This post is bending the rules a little bit, I’ll admit right out of the gate (but honestly, the rules were already bent on day 1 of SSM when I posted a short story by Tobias Wolff that was collected in a book that was obviously not released on a small press, okay). “i laughed so hard i fell down” is not technically a short story, but an excerpt from Fletcher’s novella, When All Our Days Are Numbered Marching Bands Will Fill the Streets and We Will not Hear Them Because We Will Be Upstairs in the Clouds, an exceptionally long title for an exceptionally good book.
But! I contend that “i laughed so hard i fell down” stands on its own as a short story, so I’m making it a part of SSM.
Like I said yesterday, I’ve been doing a lot of gardening lately, pretending to be a man of the earth. As of yesterday, I am now looking forward to the fruits of 4 strawberry plants, 4 raspberry bushes, tomatoes, red peppers, and a smattering of herbs.

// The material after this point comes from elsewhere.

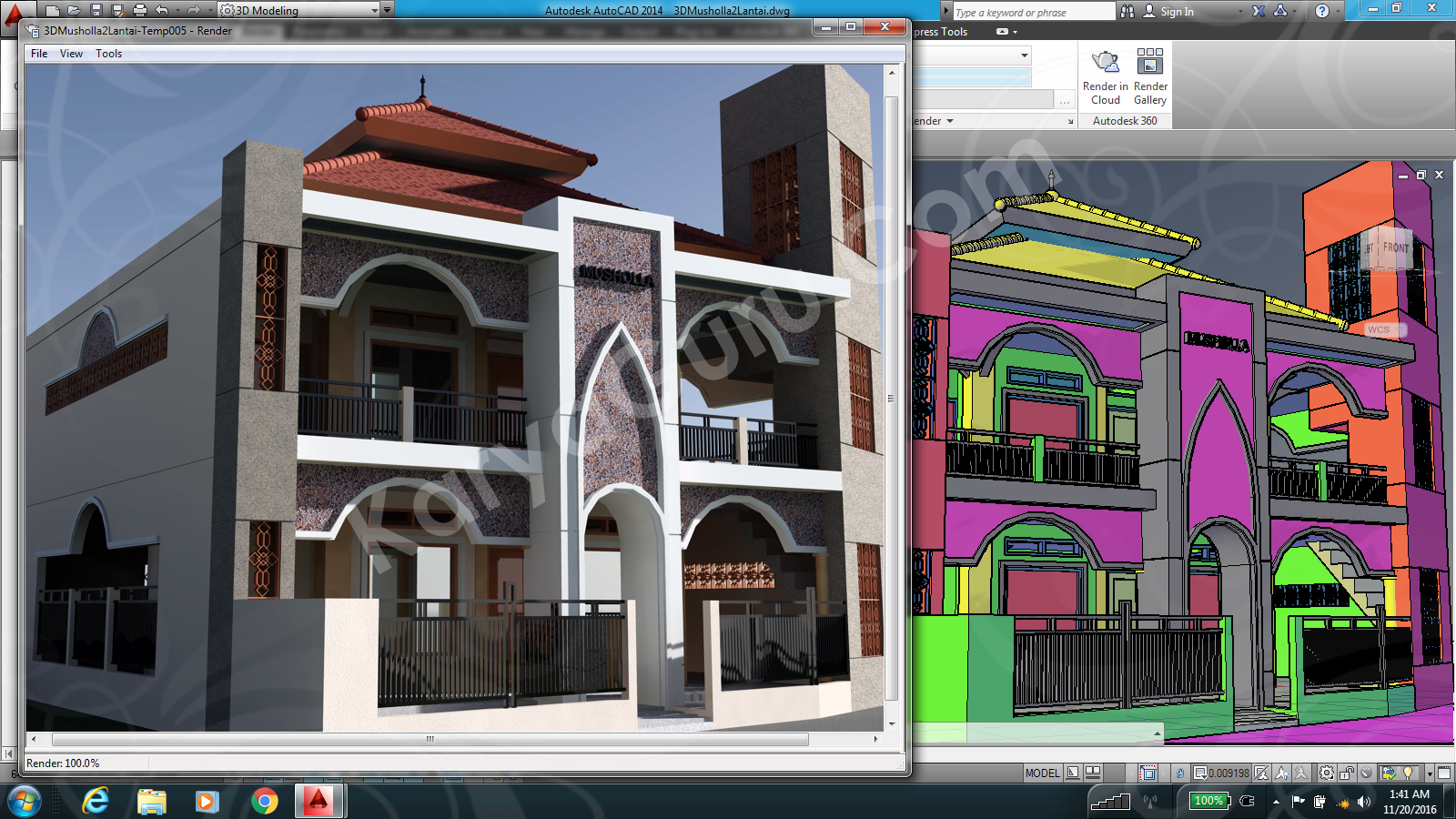Expand the hidden icons arrow in the system tray
Viewport: 1456px width, 819px height.
click(x=1277, y=801)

After all the hard work I put into getting these plants into the earth, I do admit to feeling a sense of pride, a sense of having worked (Matt Bell and I were just talking about Denis Johnson’s story “Work,” another short story you need to read). I’ll fully admit to a perhaps misguided romanticism around gardening and other forms of simpler, hard labor, but there still exists something to it. Thinking about Fletcher’s story right now gets to something deep, something that sometimes eats at me, specifically in this passage:
I was up all night drawing pictures of plants. I cut them out of the paper and glued them to some cardboard. I glued the cardboard to some paint stirrers and I planted them in the yard. I tried to make sure that there were some pretty good plants in there.

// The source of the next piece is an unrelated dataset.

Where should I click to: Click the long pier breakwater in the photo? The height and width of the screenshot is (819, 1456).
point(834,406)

I am building you a garden the best that I can. I built you a steamboat. I built you a window. I built you a river.
I built a ship out of the floorboards and I floated it on down the river.
I made the river out of what rivers have always been made out of.
I believed in tradition as much as I could for all the ways it could help me and all the ways that it would.
Sometimes I envy my brother, a steelworker. I know. If I spent a week doing his job, especially a week in the middle of January or August, I would absolutely hate it. But, what I envy about it is its tangibility. Take for instance the new Indianapolis Colts stadium.
My brother built this.
The Lucas is an engineering marvel. The structure itself is awe-inspiring and beautiful, which should be enough for my brother to take pride in being a major part of its building. What’s more, look how many people are there. At any given event, my brother can see 1,000s upon 1,000s of people enjoying this thing he helped create over the course of 3 years.
There is something there that I envy. Making a life of writing and art has little of such tangible acknowledgment. We are creating objects for which a greater portion of the world’s population has neither care nor use. This is not me bitching. It’s a simple fact, and I don’t think I know a single writer or artist who hasn’t had the same romanticized notions of a simpler, more laborious profession.
I often think of a line by one of my favorite bands, Waxwing, when I get into this line of thinking, from their song “What These Hands Have Grown,” that goes: “I wish I were a farmer to be satisfied with what these hands have grown, but no food of mine sits in the bellies of others.”
There’s a yearning there, in the song, in Fletcher’s story, in my chest, hopefully in yours too, to create something of real meaning and value to others, something as necessary to sustain life as food.
Just as my brother holds to his tradition of a hard day’s work for all the ways it can help him and all the ways it will, I hold to my tradition of art, of storytelling. Because just as structures are necessary for humans to have a home, stories are necessary for humans to have a history.